Untuk melakukan penyesuaian struktur kepemilikan saham bank dimaksud pemegang saham pengendali dapat memilih dari beberapa alternatif cara penyesuaian yang disediakan oleh ketentuan ini. Beberapa alternatif cara penyesuaian tersebut diberikan dengan mengacu pada tujuan kebijakan kepemilikan tunggal, yakni konsolidasi perbankan dan peningkatan efektivitas pengawasan bank, dengan tetap memperhatikan kepentingan para pemegang saham pengendali yang sudah menanamkan modalnya di perbankan Indonesia. Alternatif penyesuaian itu yaitu:
mengalihkan sebagian atau seluruh kepemilikan sahamnya pada salah satu atau lebih bank yang dikendalikannya kepada pihak lain sehingga yang bersangkutan hanya menjadi pemegang saham pengendali pada satu Bank; atau
melakukan merger atau konsolidasi atas Bank-bank yang dikendalikannya; atau
membentuk perusahaan induk di bidang perbankan (Bank Holding Company), dengan cara :
mendirikan badan hukum baru sebagai Bank Holding Company;
atau menunjuk salah satu bank yang dikendalikannya sebagai Bank Holding Company.

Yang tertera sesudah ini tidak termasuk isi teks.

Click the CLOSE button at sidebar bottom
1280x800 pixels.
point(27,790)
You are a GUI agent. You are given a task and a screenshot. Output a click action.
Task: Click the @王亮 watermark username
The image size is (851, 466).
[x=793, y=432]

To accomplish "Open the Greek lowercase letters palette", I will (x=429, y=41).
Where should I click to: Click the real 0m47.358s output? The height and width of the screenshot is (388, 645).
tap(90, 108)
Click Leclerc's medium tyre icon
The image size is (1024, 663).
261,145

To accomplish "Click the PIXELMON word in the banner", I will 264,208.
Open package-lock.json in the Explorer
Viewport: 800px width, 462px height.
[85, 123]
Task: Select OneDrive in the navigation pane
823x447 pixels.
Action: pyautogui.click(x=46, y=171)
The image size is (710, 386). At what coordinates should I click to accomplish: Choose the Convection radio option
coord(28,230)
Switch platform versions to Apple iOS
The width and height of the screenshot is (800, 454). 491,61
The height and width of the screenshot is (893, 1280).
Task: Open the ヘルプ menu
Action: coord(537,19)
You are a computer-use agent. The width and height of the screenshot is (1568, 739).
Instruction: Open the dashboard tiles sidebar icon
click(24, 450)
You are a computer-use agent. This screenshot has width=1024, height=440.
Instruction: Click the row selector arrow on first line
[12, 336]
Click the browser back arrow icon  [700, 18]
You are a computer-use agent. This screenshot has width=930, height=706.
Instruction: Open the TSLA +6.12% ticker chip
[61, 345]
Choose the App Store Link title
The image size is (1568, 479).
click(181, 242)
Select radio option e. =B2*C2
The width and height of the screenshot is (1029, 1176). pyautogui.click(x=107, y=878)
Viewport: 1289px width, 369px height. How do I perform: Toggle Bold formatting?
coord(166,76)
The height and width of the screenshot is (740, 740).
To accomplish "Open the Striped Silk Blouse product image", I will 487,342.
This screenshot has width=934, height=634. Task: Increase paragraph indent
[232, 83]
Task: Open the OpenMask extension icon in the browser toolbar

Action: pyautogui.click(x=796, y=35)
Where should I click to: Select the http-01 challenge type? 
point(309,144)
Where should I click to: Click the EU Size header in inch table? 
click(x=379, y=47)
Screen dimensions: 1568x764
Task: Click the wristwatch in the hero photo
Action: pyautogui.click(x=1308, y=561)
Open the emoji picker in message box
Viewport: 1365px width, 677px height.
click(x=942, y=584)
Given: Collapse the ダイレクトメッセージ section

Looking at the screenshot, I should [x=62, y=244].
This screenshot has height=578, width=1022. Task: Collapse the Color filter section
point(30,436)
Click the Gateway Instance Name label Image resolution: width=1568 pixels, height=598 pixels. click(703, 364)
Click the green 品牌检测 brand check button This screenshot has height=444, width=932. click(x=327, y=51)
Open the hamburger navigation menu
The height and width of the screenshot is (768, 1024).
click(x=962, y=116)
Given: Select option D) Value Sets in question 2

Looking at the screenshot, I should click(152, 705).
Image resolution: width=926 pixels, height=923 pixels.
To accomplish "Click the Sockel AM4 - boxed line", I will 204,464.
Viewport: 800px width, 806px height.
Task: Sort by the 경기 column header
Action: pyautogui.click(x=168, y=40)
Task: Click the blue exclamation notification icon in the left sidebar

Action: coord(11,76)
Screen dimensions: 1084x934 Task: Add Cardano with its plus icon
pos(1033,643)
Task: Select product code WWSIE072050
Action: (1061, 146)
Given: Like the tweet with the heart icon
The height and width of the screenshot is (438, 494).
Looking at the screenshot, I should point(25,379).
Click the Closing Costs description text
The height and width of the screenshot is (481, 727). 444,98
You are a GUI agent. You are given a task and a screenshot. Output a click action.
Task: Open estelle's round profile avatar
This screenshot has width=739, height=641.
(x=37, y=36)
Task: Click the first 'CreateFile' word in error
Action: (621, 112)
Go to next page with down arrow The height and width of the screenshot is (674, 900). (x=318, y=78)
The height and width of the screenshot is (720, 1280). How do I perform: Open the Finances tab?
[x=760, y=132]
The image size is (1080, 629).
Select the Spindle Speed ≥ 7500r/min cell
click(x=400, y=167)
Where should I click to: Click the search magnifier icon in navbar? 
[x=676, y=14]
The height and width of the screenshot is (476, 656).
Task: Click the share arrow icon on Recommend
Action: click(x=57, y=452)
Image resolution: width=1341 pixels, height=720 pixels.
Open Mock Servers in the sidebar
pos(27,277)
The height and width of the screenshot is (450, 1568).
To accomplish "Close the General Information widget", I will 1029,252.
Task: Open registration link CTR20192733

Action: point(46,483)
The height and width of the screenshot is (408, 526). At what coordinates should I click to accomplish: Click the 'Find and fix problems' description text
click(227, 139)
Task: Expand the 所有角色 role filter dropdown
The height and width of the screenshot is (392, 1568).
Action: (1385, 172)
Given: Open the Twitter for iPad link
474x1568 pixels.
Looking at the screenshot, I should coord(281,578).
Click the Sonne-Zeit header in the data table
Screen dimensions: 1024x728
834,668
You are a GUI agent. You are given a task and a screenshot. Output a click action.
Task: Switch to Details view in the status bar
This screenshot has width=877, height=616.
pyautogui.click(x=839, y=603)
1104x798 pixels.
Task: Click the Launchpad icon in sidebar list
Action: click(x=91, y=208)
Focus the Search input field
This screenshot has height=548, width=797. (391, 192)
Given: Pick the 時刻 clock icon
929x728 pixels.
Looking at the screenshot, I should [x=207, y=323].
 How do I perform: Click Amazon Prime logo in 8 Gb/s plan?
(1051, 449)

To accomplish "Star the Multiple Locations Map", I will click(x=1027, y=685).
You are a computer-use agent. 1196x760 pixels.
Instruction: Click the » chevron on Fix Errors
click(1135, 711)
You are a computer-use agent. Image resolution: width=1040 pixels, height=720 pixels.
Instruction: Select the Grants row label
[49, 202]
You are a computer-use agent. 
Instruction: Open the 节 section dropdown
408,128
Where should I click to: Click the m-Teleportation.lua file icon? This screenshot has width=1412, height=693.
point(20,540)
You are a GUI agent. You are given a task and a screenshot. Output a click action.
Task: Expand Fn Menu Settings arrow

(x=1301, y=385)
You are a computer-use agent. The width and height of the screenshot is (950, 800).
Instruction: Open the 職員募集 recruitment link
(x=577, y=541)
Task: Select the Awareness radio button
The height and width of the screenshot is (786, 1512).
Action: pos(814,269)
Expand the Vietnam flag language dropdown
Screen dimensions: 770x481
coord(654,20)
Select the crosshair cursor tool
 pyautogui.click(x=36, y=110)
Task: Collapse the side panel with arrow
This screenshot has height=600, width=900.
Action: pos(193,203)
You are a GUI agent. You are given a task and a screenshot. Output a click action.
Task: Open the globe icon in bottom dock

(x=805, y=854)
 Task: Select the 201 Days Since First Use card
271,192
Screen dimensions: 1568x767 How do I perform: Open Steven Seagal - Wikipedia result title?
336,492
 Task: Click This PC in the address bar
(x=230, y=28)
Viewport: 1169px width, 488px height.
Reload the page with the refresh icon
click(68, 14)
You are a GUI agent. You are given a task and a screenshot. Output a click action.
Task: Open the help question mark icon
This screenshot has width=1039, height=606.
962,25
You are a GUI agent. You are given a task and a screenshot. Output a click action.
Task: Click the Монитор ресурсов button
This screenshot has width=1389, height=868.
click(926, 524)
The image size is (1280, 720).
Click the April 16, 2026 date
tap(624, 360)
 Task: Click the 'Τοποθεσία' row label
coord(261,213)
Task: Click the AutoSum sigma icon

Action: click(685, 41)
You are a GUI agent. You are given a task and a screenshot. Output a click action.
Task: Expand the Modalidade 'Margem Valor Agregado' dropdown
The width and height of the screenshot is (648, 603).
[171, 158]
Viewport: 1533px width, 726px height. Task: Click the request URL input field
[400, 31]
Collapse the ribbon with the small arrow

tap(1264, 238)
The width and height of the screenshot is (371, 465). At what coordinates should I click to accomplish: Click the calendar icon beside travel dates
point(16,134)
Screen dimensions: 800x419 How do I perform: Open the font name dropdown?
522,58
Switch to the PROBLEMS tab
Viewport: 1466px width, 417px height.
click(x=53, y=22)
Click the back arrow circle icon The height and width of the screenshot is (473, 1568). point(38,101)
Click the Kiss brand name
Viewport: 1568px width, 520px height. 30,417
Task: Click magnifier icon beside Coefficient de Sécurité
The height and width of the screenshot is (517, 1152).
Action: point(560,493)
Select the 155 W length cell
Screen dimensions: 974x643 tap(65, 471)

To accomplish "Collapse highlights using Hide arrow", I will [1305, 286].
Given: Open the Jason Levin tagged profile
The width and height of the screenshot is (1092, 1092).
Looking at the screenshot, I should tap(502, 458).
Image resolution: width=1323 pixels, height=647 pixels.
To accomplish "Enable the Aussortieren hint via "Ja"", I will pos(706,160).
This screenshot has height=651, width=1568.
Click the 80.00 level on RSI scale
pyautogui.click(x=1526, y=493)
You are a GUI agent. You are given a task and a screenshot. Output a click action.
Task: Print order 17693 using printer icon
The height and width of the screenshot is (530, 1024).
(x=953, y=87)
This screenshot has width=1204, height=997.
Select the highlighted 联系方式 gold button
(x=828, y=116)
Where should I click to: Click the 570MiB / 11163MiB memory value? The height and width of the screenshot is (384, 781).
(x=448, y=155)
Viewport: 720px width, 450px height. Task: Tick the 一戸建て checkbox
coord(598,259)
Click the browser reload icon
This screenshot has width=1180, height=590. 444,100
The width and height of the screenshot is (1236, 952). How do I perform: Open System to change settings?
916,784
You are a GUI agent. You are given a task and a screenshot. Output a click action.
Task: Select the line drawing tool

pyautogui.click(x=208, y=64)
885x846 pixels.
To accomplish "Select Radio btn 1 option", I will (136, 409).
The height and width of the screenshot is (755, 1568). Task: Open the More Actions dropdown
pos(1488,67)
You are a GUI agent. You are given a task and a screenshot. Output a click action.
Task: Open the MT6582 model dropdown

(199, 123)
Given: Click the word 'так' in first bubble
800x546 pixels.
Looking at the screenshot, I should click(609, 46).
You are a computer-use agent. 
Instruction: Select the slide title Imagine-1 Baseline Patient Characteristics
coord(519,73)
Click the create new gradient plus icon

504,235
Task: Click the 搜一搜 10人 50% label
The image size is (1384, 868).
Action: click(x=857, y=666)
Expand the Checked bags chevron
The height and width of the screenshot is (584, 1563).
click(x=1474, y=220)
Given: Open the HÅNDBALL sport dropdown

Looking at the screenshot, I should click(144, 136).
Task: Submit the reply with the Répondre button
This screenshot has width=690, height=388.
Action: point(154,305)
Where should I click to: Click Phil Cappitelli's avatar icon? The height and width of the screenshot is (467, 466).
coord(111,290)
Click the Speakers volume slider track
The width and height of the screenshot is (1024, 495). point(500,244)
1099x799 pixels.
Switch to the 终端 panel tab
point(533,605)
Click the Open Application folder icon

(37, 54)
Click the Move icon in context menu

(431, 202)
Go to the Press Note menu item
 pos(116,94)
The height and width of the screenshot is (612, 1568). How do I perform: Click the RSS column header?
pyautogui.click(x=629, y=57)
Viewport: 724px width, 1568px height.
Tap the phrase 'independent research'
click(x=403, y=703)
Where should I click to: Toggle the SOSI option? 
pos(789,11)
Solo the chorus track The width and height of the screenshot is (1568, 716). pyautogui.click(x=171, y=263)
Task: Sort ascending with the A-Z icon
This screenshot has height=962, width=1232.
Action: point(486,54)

Penerapan kebijakan kepemilikan tunggal, termasuk kewajiban penyesuaian struktur kepemilikan bagi pemegang saham pengendali yang telah mengendalikan lebih dari satu bank, memberikan pengecualian bagi kantor cabang bank asing dan bank campuran, mengingat Indonesia terikat pada komitmen yang telah diberikan dalam perjanjian putaran Uruguay pada forum World Trade Organization (WTO) untuk tetap menghargai kehadiran pihak asing dalam bentuk kantor cabang bank asing dan bank campuran (Joint Venture Bank). Demikian juga pengecualian diberikan bagi pemegang saham pengendali yang mengendalikan dua bank yang masing-masing melakukan kegiatan usaha dengan prinsip yang berbeda, yakni secara konvensional dan berdasarkan prinisp syariah, mengingat berdasarkan karakteristiknya, kedua jenis bank dimaksud lebih tepat melakukan kegiatan usaha sebagai badan usaha yang terpisah.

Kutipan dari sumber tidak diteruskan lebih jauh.